▶ **Directions**: All entries must be given again in full, exactly as they were supplied.

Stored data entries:

········

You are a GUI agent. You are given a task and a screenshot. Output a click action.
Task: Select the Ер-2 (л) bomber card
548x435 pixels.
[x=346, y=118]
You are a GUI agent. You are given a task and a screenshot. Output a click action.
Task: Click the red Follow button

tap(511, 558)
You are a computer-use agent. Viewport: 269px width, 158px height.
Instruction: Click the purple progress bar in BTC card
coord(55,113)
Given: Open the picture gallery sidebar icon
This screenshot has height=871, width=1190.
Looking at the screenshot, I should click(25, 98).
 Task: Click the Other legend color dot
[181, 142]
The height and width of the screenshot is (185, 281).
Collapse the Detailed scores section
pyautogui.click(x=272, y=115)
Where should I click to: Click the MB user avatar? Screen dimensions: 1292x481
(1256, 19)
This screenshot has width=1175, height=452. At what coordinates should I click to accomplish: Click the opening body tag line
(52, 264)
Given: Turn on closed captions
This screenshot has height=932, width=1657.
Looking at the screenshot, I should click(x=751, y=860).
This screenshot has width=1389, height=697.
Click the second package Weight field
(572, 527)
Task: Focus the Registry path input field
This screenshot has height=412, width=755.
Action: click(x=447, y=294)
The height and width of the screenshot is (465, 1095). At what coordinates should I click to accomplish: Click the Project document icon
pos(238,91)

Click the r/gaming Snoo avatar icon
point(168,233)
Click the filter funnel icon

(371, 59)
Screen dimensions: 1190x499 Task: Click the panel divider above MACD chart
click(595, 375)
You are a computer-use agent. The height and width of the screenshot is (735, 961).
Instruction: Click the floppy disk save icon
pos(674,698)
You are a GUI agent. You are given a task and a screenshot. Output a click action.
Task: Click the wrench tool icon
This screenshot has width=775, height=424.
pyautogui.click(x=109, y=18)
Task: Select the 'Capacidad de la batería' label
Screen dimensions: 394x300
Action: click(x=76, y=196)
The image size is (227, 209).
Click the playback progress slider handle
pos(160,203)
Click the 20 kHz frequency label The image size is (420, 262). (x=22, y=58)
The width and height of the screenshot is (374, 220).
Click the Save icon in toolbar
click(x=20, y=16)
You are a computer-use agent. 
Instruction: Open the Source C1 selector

········

▶ **Exercise result**:
You are a GUI agent. You are given a task and a screenshot. Output a click action.
Task: Select the Ер-2 (л) bomber card
548x435 pixels.
[x=346, y=118]
You are a GUI agent. You are given a task and a screenshot. Output a click action.
Task: Click the red Follow button

tap(511, 558)
You are a computer-use agent. Viewport: 269px width, 158px height.
Instruction: Click the purple progress bar in BTC card
coord(55,113)
Given: Open the picture gallery sidebar icon
This screenshot has height=871, width=1190.
Looking at the screenshot, I should click(25, 98).
 Task: Click the Other legend color dot
[181, 142]
The height and width of the screenshot is (185, 281).
Collapse the Detailed scores section
pyautogui.click(x=272, y=115)
Where should I click to: Click the MB user avatar? Screen dimensions: 1292x481
(1256, 19)
This screenshot has width=1175, height=452. At what coordinates should I click to accomplish: Click the opening body tag line
(52, 264)
Given: Turn on closed captions
This screenshot has height=932, width=1657.
Looking at the screenshot, I should click(x=751, y=860).
This screenshot has width=1389, height=697.
Click the second package Weight field
(572, 527)
Task: Focus the Registry path input field
This screenshot has height=412, width=755.
Action: click(x=447, y=294)
The height and width of the screenshot is (465, 1095). At what coordinates should I click to accomplish: Click the Project document icon
pos(238,91)

Click the r/gaming Snoo avatar icon
point(168,233)
Click the filter funnel icon

(371, 59)
Screen dimensions: 1190x499 Task: Click the panel divider above MACD chart
click(595, 375)
You are a computer-use agent. The height and width of the screenshot is (735, 961).
Instruction: Click the floppy disk save icon
pos(674,698)
You are a GUI agent. You are given a task and a screenshot. Output a click action.
Task: Click the wrench tool icon
This screenshot has width=775, height=424.
pyautogui.click(x=109, y=18)
Task: Select the 'Capacidad de la batería' label
Screen dimensions: 394x300
Action: click(x=76, y=196)
The image size is (227, 209).
Click the playback progress slider handle
pos(160,203)
Click the 20 kHz frequency label The image size is (420, 262). (x=22, y=58)
The width and height of the screenshot is (374, 220).
Click the Save icon in toolbar
click(x=20, y=16)
You are a computer-use agent. 
Instruction: Open the Source C1 selector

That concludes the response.